Dari hasil penilaian formatif dan sumatif yang telah dilakukan penulis diperoleh gambaran bahwa kemampuan kognitif para siswa masih rendah serta kemampuan afektif siswa juga perlu mendapat perhatian yang lebih baik dari para guru maupun orangtua, beberapa siswa kurang termotivasi dalam belajar, tidak rutin belajar, tidak tertib mengerjakan tugas, bahkan tidak merasa bersalah saat tidak bisa mengerjakan soal, bahkan bersikap “leleh luweh” mereka berpikiran toh nilai di rapor tetap baik, naik kelas, dan lulus.
Hal ini tentu terjadi akibat kondisi pembelajaran yang kurang berjalan sesuai dengan harapan. Ada kekeliruan dalam memaknai Kurikulum Merdeka, pembelajaran yang menyenangkan, pembelajaran yang berdeferensiasi. Sebagai contoh ketika siswa tidak mampu menghitung penjumlahan dasar, tidak mengerjakan tugas, atau tidak belajar di rumah mereka tidak merasa bersalah dan terbebani, guru dihadapkan pada dilema apakah melakukan pembiaran atau melakukan tindakan dengan teguran bahkan hukuman.
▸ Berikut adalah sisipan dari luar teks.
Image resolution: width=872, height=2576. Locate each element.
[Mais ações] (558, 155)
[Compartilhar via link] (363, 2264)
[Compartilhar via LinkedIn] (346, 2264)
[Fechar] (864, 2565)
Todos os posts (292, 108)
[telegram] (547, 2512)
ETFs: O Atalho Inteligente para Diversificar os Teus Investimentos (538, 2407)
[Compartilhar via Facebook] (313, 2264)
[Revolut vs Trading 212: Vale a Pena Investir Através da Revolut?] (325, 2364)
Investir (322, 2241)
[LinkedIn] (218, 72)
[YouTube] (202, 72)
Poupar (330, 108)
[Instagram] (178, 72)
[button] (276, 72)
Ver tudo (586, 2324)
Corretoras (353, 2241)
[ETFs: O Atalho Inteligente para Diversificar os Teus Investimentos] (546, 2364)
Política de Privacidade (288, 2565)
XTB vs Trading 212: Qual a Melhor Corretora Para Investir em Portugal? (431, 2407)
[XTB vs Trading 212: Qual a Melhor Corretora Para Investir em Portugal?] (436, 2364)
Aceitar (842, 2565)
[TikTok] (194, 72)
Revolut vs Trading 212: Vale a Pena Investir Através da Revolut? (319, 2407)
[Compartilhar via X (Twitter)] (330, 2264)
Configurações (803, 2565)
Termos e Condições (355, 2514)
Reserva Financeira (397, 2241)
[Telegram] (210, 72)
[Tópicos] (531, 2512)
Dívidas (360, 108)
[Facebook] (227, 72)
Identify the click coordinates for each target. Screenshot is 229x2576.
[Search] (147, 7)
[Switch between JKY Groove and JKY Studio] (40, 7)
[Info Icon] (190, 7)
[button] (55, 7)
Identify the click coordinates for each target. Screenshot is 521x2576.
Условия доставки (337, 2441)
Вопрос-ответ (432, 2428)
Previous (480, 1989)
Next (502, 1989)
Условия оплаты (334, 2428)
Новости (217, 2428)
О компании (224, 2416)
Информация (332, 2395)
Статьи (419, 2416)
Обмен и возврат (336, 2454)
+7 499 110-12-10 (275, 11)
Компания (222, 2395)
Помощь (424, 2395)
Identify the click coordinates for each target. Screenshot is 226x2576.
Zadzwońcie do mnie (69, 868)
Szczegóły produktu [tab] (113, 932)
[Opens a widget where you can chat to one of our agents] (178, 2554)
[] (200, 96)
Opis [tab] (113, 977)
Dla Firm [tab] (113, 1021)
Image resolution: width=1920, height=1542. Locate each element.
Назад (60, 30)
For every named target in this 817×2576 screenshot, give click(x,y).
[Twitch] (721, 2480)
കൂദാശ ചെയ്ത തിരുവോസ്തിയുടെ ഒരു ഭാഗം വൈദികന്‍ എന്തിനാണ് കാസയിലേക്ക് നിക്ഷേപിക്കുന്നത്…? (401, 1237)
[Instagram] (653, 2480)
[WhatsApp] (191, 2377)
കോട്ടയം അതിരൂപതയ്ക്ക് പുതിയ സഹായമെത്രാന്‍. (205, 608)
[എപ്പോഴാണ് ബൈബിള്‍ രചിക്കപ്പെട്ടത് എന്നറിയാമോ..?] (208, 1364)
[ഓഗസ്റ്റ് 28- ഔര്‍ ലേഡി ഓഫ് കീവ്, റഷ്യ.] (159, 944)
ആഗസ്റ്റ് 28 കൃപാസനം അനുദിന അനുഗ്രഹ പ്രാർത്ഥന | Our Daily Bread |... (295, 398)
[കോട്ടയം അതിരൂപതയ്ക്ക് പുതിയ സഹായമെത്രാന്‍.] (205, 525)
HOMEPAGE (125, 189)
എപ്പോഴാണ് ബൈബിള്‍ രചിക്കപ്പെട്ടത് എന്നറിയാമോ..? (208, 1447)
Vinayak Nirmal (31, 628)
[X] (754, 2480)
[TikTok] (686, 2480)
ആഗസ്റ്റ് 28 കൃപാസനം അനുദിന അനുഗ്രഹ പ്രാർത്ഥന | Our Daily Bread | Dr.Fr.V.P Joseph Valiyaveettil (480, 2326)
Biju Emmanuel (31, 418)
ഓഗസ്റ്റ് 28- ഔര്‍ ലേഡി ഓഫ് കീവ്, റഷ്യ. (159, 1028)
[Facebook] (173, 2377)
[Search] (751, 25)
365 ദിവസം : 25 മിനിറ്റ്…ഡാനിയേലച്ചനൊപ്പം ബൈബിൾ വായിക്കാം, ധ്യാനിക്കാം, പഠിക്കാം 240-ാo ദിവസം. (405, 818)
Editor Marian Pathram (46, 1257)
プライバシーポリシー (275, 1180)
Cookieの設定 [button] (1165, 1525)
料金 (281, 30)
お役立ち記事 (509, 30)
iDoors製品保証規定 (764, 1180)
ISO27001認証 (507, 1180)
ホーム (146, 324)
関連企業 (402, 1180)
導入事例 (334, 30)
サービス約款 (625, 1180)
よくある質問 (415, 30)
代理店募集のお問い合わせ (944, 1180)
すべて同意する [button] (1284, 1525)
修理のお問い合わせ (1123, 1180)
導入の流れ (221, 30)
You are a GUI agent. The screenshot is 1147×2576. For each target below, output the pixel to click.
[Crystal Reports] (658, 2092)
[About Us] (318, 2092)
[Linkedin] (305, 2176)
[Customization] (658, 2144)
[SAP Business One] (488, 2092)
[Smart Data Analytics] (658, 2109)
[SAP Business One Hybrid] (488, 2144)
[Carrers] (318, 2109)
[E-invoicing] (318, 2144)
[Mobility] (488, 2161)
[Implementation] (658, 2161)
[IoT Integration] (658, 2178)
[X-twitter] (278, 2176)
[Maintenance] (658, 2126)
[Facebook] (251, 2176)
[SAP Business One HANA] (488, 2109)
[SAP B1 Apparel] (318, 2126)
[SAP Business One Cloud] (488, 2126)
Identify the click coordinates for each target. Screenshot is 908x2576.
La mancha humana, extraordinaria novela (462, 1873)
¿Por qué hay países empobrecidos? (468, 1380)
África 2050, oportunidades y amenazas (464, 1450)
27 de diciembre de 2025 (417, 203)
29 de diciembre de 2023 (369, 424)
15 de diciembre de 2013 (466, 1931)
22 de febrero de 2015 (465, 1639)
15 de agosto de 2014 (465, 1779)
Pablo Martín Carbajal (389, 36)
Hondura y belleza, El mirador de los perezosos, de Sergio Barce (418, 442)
Meski hati nurani tidak nyaman, sebagian guru mengambil jalan aman yaitu hanya menasehati, jika tidak ada perubahan ya sudah. Pembiaran yang berlarut-larut menyebabkan anak merasa tidak ada tekanan, kurang termotivasi, dan semakin lambat menguasai kompetensi tertentu. Bandingkan dengan pembelajaran masa lalu, anak dibiasakan mencongak dan selalu mempersiapkan dan mengerjakan tugas.
Mereka tidak mau mendapat hukuman atau dimarahi guru, hal ini justru memaksa anak untuk belajar. Ketika akhir tahun pelajaran ada kekawatiran dari anak maupun orangtua apakah naik kelas atau tinggal kelas, lulus atau tidak lulus.
Permasalahan – permasalahan pendidikan yang terjadi saat ini perlu dicari solusinya, diperlukan sinergi antara berbagai unsur yang terlibat dalam pendidikan mulai dari siswa, guru, sekolah, Dinas Pendidikan, orang tua, masyarakat, maupun lembaga – lembaga terkait lainnya. Dengan adanya pergantian Mentri Pendidikan Dasar dan Menengah Republik Indonesia menjadi harapan bersama kebijakan – kebijakan dapat semakin membantu meningkatkan mutu Pendidikan.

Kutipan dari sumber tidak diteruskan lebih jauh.